Is it really true that the best thing the government can do for business is just get the hell out of the way? I don’t think so. I don’t think most businesses think that way either. I mean, the Republicans had a golden opportunity to operate that way for well over a decade, and yet we saw explosive growth both in government spending and in no-bid sweetheart deals going to private businesses like Haliburton.

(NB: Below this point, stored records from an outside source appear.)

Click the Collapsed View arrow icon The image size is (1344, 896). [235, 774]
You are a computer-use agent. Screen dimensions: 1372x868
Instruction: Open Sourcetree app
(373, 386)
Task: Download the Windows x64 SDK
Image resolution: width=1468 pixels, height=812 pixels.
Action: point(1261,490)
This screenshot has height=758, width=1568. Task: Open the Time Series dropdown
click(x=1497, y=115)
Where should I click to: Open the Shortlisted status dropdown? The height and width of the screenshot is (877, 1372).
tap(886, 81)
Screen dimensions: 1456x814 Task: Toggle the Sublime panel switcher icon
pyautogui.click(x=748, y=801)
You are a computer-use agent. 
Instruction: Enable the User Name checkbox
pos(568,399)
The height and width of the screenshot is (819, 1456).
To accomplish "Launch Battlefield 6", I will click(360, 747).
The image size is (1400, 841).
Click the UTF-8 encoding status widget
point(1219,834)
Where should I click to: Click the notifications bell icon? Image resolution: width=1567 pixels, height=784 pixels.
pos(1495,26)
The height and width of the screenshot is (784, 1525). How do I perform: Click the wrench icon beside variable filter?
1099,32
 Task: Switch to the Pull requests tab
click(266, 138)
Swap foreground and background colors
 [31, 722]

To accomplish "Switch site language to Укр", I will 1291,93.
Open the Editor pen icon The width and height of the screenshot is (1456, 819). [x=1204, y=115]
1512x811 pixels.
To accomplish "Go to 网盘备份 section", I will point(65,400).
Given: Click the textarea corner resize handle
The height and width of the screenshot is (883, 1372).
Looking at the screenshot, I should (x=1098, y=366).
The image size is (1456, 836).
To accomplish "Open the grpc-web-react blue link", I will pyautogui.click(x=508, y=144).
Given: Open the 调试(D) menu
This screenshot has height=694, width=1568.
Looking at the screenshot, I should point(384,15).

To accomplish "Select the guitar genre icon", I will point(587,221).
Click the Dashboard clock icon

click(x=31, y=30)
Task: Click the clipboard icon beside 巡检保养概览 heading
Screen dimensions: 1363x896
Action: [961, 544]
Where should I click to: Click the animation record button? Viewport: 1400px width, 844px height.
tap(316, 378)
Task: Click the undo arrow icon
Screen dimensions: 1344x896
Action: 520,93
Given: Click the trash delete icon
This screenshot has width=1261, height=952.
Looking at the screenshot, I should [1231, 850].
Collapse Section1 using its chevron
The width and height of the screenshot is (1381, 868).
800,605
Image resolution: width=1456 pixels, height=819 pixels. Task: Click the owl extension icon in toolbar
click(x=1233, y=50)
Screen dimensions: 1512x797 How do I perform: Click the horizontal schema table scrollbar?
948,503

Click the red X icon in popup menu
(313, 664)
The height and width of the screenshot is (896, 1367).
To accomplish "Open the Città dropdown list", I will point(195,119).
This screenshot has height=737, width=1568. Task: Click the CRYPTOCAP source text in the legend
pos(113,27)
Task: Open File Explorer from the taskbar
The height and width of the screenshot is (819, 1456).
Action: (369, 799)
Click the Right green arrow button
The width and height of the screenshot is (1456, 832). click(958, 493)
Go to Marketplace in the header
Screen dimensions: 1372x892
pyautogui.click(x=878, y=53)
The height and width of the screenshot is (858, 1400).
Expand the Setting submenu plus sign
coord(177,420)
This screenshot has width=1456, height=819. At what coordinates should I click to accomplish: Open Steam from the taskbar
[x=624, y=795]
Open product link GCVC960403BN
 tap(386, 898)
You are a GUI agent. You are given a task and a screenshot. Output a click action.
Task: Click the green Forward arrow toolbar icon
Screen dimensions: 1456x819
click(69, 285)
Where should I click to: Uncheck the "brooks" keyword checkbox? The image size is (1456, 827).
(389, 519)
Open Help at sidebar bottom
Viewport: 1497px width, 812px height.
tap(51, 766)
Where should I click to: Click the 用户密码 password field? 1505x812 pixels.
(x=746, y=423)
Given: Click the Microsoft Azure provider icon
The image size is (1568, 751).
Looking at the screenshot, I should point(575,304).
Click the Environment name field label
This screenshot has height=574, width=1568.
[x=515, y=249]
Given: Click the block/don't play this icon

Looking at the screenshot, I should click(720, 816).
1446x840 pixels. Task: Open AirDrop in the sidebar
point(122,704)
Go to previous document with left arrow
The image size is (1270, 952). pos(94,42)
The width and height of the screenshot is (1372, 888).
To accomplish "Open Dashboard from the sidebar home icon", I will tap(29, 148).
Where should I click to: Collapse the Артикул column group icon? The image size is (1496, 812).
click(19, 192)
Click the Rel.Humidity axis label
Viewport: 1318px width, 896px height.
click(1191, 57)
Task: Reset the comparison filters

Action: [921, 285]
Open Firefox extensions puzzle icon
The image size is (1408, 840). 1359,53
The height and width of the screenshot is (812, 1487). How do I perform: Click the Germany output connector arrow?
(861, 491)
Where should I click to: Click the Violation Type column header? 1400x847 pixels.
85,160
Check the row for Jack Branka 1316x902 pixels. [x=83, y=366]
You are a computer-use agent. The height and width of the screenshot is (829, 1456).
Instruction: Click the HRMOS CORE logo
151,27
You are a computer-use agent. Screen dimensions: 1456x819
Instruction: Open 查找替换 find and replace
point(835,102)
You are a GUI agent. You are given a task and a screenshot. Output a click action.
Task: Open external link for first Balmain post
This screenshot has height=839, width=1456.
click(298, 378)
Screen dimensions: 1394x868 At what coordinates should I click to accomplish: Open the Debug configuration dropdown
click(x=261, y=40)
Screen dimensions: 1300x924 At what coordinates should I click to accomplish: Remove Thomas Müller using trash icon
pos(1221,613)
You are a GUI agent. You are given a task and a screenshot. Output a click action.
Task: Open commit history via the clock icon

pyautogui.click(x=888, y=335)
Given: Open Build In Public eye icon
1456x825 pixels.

Beyond infrastructure, government provides businesses with legal frameworks that protect them and their interests. Here are some of the things that government laws and regulation provide for businesses that they absolutely depend upon:
- Patent law
- Copyright law
- Enforcement of contracts
- Anti-corporate espionage laws
- Disclosure requirements for acquisitions and mergers
- Personal liability protection through incorporation
There’s also infrastructure they don’t have to worry about as much.
- Fire protection
- Police protection
- Transportation networks
- Water and sewer services
- The Internets
- Cheap and reliable mail service
And if you’re Wal-Mart (for example) you can pay your employees crappy wages and depend on the government to keep them healthy and fed enough to continue to work for your crap wages. (Wal Mart employees often still qualify for medicaid and other poverty-level government services).
Of course, there’s also all the wonderful regulatory laws that are great for keeping small operators from ever competing with you—broadcast regulatory law, for example, makes it really difficult for me to take on broadcast monopolies.
Just for the corruption value alone, if there was no government business would have to invent it. Which is—if you think about it—if not the reason government was invented in the first place, at least one of the reasons it still exists. Government is not a parasite on business. In fact, it’s often the other way around.